* **WORK TO BE COMPLETED**:
Copy out the entries below word for word, beginning with the line that contains "What do you see at coordinates (675, 455)" and ending with the line that contains "The image size is (700, 573).", with both of those lines included.

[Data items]
# # #
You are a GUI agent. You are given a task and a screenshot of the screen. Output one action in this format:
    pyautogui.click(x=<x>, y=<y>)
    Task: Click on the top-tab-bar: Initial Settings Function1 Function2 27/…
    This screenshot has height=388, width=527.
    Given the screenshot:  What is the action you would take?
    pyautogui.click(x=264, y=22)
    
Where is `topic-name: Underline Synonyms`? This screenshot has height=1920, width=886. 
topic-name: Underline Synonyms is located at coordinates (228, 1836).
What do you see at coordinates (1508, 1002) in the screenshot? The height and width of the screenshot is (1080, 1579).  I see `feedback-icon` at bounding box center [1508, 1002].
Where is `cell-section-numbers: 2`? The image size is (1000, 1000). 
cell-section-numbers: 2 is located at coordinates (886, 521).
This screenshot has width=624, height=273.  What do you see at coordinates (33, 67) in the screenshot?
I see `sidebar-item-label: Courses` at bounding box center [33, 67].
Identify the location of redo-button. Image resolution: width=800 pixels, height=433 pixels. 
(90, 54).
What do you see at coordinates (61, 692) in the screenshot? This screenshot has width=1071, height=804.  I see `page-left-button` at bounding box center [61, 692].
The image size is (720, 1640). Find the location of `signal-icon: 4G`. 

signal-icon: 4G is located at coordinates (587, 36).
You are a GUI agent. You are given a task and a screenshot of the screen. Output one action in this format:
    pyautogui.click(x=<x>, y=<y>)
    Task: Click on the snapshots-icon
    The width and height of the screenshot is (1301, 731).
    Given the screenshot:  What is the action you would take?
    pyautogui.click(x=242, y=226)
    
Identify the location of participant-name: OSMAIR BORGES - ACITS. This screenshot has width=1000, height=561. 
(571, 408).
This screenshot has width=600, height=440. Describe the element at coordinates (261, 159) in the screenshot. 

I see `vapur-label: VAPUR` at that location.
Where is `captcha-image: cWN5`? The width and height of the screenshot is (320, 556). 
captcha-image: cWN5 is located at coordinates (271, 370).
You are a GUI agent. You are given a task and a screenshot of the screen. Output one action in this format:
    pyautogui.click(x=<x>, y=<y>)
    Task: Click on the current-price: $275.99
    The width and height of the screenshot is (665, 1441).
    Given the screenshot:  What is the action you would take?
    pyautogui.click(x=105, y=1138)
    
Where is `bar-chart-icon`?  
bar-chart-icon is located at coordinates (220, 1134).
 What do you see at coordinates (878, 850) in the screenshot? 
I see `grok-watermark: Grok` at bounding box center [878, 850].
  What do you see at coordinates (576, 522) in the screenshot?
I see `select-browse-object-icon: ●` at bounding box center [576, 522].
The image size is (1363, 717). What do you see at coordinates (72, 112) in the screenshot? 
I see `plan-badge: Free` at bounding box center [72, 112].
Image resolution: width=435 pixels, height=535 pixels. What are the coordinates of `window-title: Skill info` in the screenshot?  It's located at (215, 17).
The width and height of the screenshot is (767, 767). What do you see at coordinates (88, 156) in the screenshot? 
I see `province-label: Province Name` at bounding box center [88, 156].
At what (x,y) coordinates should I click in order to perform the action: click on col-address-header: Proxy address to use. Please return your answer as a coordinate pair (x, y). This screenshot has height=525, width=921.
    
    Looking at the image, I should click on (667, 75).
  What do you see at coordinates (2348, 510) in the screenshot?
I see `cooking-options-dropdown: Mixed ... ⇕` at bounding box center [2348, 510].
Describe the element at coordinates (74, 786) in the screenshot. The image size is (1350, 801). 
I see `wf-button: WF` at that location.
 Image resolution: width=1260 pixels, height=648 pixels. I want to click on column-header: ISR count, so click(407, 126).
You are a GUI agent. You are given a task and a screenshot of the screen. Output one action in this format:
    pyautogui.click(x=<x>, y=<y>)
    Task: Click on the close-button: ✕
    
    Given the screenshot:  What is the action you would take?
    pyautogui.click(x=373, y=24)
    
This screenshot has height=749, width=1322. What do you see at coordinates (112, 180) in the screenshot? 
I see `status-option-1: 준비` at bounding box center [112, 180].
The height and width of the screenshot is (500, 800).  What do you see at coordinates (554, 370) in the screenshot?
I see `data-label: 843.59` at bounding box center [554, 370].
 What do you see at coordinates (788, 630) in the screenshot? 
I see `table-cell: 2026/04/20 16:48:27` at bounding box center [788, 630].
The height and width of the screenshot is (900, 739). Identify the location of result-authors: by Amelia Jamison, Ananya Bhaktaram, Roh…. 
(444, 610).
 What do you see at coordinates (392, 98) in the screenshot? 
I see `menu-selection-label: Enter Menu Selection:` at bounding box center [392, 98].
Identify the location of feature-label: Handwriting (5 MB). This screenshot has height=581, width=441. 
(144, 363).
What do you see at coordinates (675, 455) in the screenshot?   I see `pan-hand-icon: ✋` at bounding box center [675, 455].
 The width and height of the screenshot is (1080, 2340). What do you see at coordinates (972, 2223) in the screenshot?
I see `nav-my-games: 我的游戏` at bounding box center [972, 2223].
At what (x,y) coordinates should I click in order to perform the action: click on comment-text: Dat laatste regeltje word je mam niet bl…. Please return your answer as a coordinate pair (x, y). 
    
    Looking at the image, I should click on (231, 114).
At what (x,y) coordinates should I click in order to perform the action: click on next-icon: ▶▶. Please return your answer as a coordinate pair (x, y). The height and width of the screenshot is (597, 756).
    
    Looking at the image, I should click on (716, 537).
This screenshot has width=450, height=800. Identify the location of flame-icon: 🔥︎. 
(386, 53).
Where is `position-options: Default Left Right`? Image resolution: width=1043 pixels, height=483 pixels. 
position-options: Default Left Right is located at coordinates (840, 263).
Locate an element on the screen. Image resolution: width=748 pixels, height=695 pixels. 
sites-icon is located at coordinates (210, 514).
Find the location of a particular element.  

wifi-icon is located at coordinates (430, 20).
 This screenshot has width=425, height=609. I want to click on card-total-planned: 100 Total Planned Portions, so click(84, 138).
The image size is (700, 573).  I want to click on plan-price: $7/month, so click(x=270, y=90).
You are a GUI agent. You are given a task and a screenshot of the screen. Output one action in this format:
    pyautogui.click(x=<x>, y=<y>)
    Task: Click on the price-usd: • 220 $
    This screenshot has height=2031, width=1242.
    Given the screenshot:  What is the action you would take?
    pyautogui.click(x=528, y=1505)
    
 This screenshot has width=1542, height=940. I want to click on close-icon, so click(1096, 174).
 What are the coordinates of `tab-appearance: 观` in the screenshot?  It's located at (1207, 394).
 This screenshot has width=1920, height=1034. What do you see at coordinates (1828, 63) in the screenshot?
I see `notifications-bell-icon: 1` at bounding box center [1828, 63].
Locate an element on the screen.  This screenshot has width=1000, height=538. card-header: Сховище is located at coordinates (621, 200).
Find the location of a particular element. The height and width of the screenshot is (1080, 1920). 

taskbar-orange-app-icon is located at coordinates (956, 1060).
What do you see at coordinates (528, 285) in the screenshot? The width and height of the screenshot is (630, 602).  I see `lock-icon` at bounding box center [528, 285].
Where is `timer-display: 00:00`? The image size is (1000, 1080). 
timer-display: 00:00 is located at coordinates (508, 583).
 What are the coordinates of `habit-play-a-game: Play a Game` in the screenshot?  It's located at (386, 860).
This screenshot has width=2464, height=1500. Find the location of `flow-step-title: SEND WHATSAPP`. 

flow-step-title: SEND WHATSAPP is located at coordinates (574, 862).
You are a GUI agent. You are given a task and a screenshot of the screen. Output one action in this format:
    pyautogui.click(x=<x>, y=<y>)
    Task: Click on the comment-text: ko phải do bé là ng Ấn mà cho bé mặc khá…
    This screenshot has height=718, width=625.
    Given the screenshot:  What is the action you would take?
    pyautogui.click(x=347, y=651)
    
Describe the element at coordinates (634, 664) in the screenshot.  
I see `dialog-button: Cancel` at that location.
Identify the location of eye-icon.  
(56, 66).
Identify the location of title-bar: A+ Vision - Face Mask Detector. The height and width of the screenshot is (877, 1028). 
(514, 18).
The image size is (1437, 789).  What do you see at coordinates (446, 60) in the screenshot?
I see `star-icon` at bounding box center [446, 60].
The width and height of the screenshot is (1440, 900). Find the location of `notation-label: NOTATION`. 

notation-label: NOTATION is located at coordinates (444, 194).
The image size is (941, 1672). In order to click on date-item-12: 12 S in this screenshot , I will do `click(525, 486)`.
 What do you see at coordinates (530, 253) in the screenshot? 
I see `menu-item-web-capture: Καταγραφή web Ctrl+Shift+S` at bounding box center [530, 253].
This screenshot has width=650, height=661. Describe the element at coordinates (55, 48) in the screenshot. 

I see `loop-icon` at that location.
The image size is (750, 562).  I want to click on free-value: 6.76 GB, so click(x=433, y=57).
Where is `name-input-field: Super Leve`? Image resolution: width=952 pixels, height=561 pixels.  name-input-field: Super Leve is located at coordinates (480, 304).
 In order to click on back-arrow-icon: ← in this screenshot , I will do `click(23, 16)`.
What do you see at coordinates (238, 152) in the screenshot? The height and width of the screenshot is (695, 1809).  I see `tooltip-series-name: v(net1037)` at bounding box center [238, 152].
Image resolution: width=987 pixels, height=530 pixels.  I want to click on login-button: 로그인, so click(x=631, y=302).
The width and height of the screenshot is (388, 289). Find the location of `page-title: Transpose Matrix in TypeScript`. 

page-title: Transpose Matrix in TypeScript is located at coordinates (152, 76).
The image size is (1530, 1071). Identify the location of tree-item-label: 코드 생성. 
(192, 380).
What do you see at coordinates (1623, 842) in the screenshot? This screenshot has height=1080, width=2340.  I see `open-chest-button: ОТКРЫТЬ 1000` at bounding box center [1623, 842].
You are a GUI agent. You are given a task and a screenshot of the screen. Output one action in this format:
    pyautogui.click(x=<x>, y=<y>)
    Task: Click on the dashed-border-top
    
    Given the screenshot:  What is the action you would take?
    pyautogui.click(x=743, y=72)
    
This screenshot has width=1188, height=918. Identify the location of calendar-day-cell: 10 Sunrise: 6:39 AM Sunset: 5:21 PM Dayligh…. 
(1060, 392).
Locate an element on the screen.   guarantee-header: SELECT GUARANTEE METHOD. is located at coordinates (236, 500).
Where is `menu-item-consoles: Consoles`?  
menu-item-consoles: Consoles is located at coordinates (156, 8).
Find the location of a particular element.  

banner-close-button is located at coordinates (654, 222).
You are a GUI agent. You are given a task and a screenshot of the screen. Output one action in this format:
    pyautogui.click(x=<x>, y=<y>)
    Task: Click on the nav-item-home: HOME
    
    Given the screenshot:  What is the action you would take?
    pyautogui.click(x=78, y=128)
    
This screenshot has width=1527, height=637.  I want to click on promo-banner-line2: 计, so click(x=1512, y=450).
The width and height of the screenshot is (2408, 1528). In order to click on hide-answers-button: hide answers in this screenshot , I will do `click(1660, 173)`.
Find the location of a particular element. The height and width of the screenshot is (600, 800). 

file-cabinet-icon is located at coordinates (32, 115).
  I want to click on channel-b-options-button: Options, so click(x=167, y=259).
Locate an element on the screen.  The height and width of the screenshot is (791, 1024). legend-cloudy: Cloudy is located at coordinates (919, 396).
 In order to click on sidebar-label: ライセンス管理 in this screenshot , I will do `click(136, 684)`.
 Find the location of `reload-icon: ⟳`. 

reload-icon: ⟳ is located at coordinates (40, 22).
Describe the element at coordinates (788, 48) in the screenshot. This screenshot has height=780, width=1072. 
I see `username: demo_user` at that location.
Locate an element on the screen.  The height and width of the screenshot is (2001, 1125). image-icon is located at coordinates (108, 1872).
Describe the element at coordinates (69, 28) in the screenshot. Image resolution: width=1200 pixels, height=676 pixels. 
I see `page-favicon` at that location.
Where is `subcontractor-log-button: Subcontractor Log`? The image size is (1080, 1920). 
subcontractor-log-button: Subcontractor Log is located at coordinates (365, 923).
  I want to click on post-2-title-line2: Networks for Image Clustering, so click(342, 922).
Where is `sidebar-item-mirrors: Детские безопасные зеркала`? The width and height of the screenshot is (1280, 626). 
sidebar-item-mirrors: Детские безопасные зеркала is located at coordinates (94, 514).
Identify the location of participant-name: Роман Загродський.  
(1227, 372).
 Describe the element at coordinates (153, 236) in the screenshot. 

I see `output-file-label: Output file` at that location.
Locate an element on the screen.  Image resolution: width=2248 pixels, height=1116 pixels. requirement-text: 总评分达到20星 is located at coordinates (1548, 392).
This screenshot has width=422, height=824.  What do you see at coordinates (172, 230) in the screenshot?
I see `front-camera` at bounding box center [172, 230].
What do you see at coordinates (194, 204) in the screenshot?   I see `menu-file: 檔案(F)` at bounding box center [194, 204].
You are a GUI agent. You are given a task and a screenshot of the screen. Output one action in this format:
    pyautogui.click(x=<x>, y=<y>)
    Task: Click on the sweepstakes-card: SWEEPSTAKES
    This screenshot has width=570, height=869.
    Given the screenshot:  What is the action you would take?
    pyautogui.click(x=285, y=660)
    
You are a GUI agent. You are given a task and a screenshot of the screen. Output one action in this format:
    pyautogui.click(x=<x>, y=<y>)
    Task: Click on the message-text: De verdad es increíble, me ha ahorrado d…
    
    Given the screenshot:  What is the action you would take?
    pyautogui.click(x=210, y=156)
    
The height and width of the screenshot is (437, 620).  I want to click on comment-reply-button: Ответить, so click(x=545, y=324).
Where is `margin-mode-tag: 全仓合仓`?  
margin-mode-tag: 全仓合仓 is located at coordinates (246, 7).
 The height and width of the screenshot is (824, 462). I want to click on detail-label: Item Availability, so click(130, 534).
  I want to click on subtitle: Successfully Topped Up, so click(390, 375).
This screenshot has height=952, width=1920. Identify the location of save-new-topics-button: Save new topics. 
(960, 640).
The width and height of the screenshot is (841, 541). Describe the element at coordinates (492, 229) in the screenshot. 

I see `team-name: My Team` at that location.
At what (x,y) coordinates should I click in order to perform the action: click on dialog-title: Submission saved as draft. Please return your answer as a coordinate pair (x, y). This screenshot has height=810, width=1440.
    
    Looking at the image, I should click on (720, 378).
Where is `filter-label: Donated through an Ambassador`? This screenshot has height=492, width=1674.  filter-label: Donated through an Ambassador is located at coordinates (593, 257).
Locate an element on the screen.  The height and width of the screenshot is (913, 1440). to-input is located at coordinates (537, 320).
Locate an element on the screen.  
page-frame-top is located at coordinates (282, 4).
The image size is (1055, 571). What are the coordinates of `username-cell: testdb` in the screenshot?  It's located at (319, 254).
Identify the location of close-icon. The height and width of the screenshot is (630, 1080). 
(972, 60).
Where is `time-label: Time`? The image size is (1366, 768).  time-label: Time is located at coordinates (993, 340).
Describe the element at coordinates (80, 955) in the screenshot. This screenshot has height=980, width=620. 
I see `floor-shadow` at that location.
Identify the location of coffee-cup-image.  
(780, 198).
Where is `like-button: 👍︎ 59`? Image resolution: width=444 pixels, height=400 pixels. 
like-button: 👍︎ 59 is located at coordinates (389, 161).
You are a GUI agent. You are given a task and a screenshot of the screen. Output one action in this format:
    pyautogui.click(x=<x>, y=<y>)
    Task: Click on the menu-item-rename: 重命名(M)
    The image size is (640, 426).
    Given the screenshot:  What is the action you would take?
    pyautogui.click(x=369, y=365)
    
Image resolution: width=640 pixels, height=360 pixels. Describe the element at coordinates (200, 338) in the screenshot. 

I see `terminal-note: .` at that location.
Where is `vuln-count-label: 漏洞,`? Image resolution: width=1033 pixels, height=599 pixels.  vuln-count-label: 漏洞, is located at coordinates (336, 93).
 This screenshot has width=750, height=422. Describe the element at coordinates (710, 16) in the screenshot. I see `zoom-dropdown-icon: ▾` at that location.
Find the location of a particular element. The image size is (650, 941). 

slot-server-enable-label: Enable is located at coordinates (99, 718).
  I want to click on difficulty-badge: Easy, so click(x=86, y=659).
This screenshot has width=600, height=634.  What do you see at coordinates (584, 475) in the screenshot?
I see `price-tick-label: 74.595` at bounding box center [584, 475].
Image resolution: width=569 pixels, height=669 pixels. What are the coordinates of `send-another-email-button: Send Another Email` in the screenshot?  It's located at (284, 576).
# # #
* **RESULT OF THIS TASK**:
What do you see at coordinates (675, 455) in the screenshot?   I see `pan-hand-icon: ✋` at bounding box center [675, 455].
 The width and height of the screenshot is (1080, 2340). What do you see at coordinates (972, 2223) in the screenshot?
I see `nav-my-games: 我的游戏` at bounding box center [972, 2223].
At what (x,y) coordinates should I click in order to perform the action: click on comment-text: Dat laatste regeltje word je mam niet bl…. Please return your answer as a coordinate pair (x, y). 
    
    Looking at the image, I should click on (231, 114).
At what (x,y) coordinates should I click in order to perform the action: click on next-icon: ▶▶. Please return your answer as a coordinate pair (x, y). The height and width of the screenshot is (597, 756).
    
    Looking at the image, I should click on (716, 537).
This screenshot has width=450, height=800. Identify the location of flame-icon: 🔥︎. 
(386, 53).
Where is `position-options: Default Left Right`? Image resolution: width=1043 pixels, height=483 pixels. 
position-options: Default Left Right is located at coordinates (840, 263).
Locate an element on the screen. Image resolution: width=748 pixels, height=695 pixels. 
sites-icon is located at coordinates (210, 514).
Find the location of a particular element.  

wifi-icon is located at coordinates (430, 20).
 This screenshot has width=425, height=609. I want to click on card-total-planned: 100 Total Planned Portions, so click(84, 138).
The image size is (700, 573).  I want to click on plan-price: $7/month, so click(x=270, y=90).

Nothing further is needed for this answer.